NLP introductory study 3 - syntax analysis (based on LTP4)

0. Introduction

This article will introduce the syntactic structure analysis in NLP, mainly based on the LTP tool, and will also introduce the use of other functions of LTP in the process.

1. Introduction to LTP

LTP (Language Technology Platform) provides a series of Chinese natural language processing tools. Users can use these tools to perform word segmentation, part-of-speech tagging, and syntactic analysis on Chinese texts.
git: https://github.com/HIT-SCIR/ltp

2. Install

2.1 Module installation

There is a problem with the installation of the old version of ltp, execute pip under linux, and version 0.2.1 is installed by default.

pip install pyltp

There will be problems under windows, please refer to https://github.com/HIT-SCIR/pyltp/issues/125
, it is recommended to install ltp4, one-click installation:

pip install ltp

2.2 Model download

There are download links for models in the official git, including two versions V1 and V2, and three models base, small and tiny.
At the same time, various indicators of the two versions are given on the official git.
V2 indicators
V1 indicator

3. use

3.1 Clause

from ltp import LTP
ltp = LTP('../ltp_model/base')   # 加载模型,路径是模型文件解压后的文件夹
# 后面的代码全都省略了模型加载这一步

sents = ltp.sent_split(["吃葡萄不吐葡萄皮。不吃葡萄倒吐葡萄皮。"])
sents

# [out]:   ['吃葡萄不吐葡萄皮。', '不吃葡萄倒吐葡萄皮。']

3.2 Word segmentation

segment, hidden = ltp.seg(["南京市长江大桥"])
segment

# [out]:  [['南京市', '长江', '大桥']]

Similar to other word segmentation tools, LTP also provides the function of custom dictionaries, which can specify the path to load custom dictionaries.

ltp.init_dict(path="user_dict.txt", max_window=4)

You can also directly enter custom vocabulary and add custom word segmentation results:

ltp.add_words(words=["市长", "江大桥"], max_window=4)

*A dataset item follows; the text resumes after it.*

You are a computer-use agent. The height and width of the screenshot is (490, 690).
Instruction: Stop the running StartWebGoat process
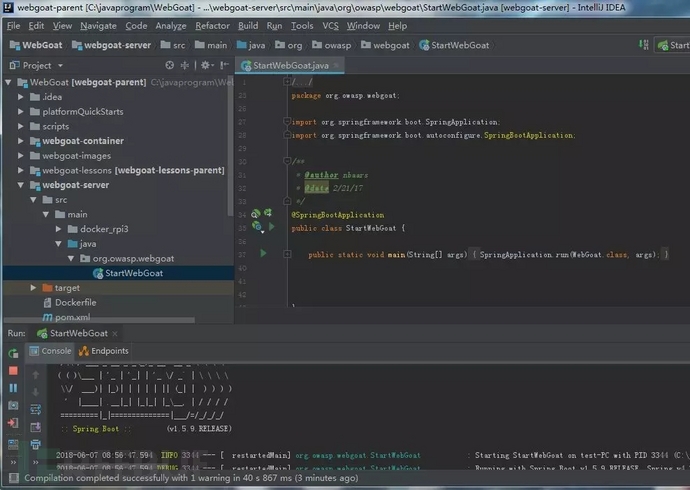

segment, hidden = ltp.seg(["南京市长江大桥"])
segment

# [out]:  [['南京', '市长', '江大桥']]

3.3 Part-of-speech tagging

pos = ltp.pos(hidden)
pos

# [out]:  [['ns', 'ns', 'n']]    # 这个结果对应的是 [['南京市', '长江', '大桥']]

The result of part-of-speech tagging corresponds to the word segmentation result, and the ns in the result will be noted in Part 4.

3.4 Named Entity Recognition

ltp can also complete the task of named entity recognition, but it is better to use a more complex model for complex tasks. After all, the parameters of ltp are here.

ner = ltp.ner(hidden)
ner

# [out]: [[('Nh', 0, 0), ('Ns', 1, 1), ('Nh', 2, 2)]]

for i in range(len(ner[0])):            # 因为只有一个句子,所以直接取了ner[0]
    print("{}:".format(ner[0][i][0]), segment[0][ner[0][i][1]: ner[0][i][2]+1])
# [out]:  Nh: ['南京']
#         Ns: ['市长']
#         Nh: ['江大桥']

Alas, the result was not very accurate as expected, Nanjing was recognized as a person's name. In terms of part-of-speech tagging, ltp is too finely divided. In the actual application process, it is only necessary to judge verbs and nouns. If you want to tag names and places, it is best to use a special NER model to complete.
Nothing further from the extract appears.